__ANWEISUNG__. Gib aus dem Text den Abschnitt von „Welche Zahlungen von“ bis einschließlich „steuerlich anders bewertet.“ wörtlich aus.

__TEXT__.
Welche Zahlungen von Krankenversicherungen an Versicherte mindern den Abzug von Sonderausgaben bei den Beiträgen zur Basiskranken- und Pflegeversicherung? Der BFH hat entschieden, dass erstattete Beiträge mit den im selben Veranlagungsjahr gezahlten Beiträgen verrechnet werden müssen. Bonusleistungen für Gesundheitsmaßnahmen werden von der Rechtsprechung allerdings steuerlich anders bewertet.
Der BFH hat mit Urteil vom 06.07.2016 entschieden, dass erstattete Beiträge zur Basiskranken- und Pflegeversicherung mit den im selben Veranlagungsjahr gezahlten Beiträgen zu verrechnen sind und insoweit zu einer Kürzung der abziehbaren Sonderausgaben führen.
Im konkreten Fall hatte ein Steuerpflichtiger im Veranlagungsjahr 2010 eine Beitragserstattung von seiner privaten Krankenversicherung für das Jahr 2009 erhalten. Das zuständige Finanzamt verrechnete die Erstattung mit den geltend gemachten Sonderausgaben, indem es die abziehbaren Sonderausgaben für das Jahr 2010 minderte.

__GEGEBENE DATEN__.
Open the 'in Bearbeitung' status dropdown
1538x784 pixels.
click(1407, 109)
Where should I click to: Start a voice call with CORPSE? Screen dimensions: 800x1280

__LÖSUNG DER AUFGABE__.
Welche Zahlungen von Krankenversicherungen an Versicherte mindern den Abzug von Sonderausgaben bei den Beiträgen zur Basiskranken- und Pflegeversicherung? Der BFH hat entschieden, dass erstattete Beiträge mit den im selben Veranlagungsjahr gezahlten Beiträgen verrechnet werden müssen. Bonusleistungen für Gesundheitsmaßnahmen werden von der Rechtsprechung allerdings steuerlich anders bewertet.